The reigning European champions progressed from Group C as group winners and were paired with France after the 1998 world champions suffered a shock 2-0 loss to Sweden in their final group game, a result which saw them finish as runners-up to England in Group D.
“We know the equality there is in the competition. Any team is difficult but France are playing well and have a good team”, Del Bosque told Radio Marca.
“They have made changes that have got results. They have got the formula right and Karim Benzema, Hatem Ben Arfa, Samir Nasri, Florent Malouda and Franck Ribery are all very good players”.
He continued, “What I don’t want is this Spanish custom that we don’t have to be careful of the opponent. It is a huge match, a match that appeals to everyone.
“We have time to think about the team we will pick on Saturday and we will adopt the line-up we believe will be the best.”
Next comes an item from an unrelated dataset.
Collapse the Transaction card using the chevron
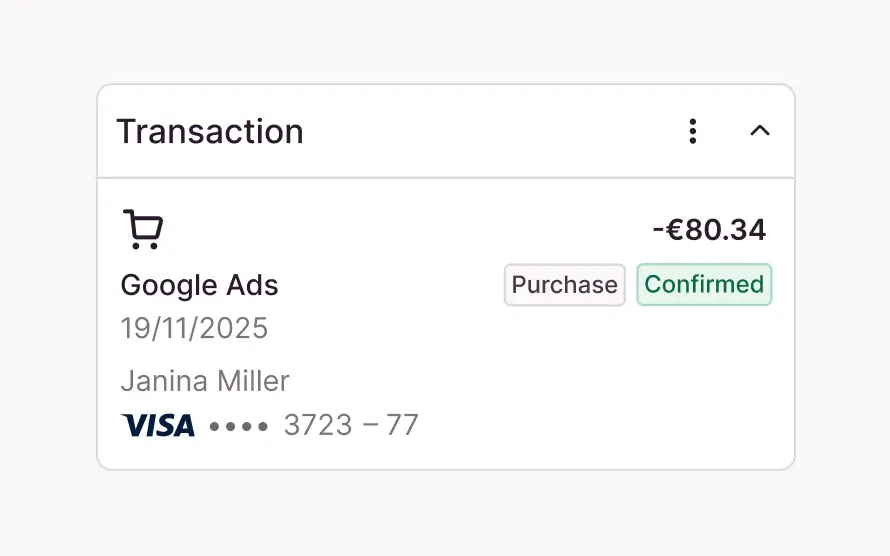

Highly praised for their 4-0 drubbing of the Republic of Ireland, Spain were less convincing in their final group game against Croatia, just edging past Slaven Bilic’s side thanks to a late goal from substitute Jesus Navas.
Yet, Del Bosque was very defensive of his side’s display against the Croatians claiming they dominated more, though, he did concede that in attack they did lack penetration.
“We had 70% of possession, we shot on goal 16 or 17 times and they had only seven or eight attempts,” he said. “We dominated more than Croatia and we didn’t play badly. We weren’t as bad as it appeared to me at the time.
“It was an awkward game for us. We had a lot of compliments rained down on us the week before and there was a stream of comments that we were superior to the rest.
“The conservatism that sometimes doesn’t lead to great football could have cost us and possibly we didn’t have a lot of penetration but in defence we were pretty good.”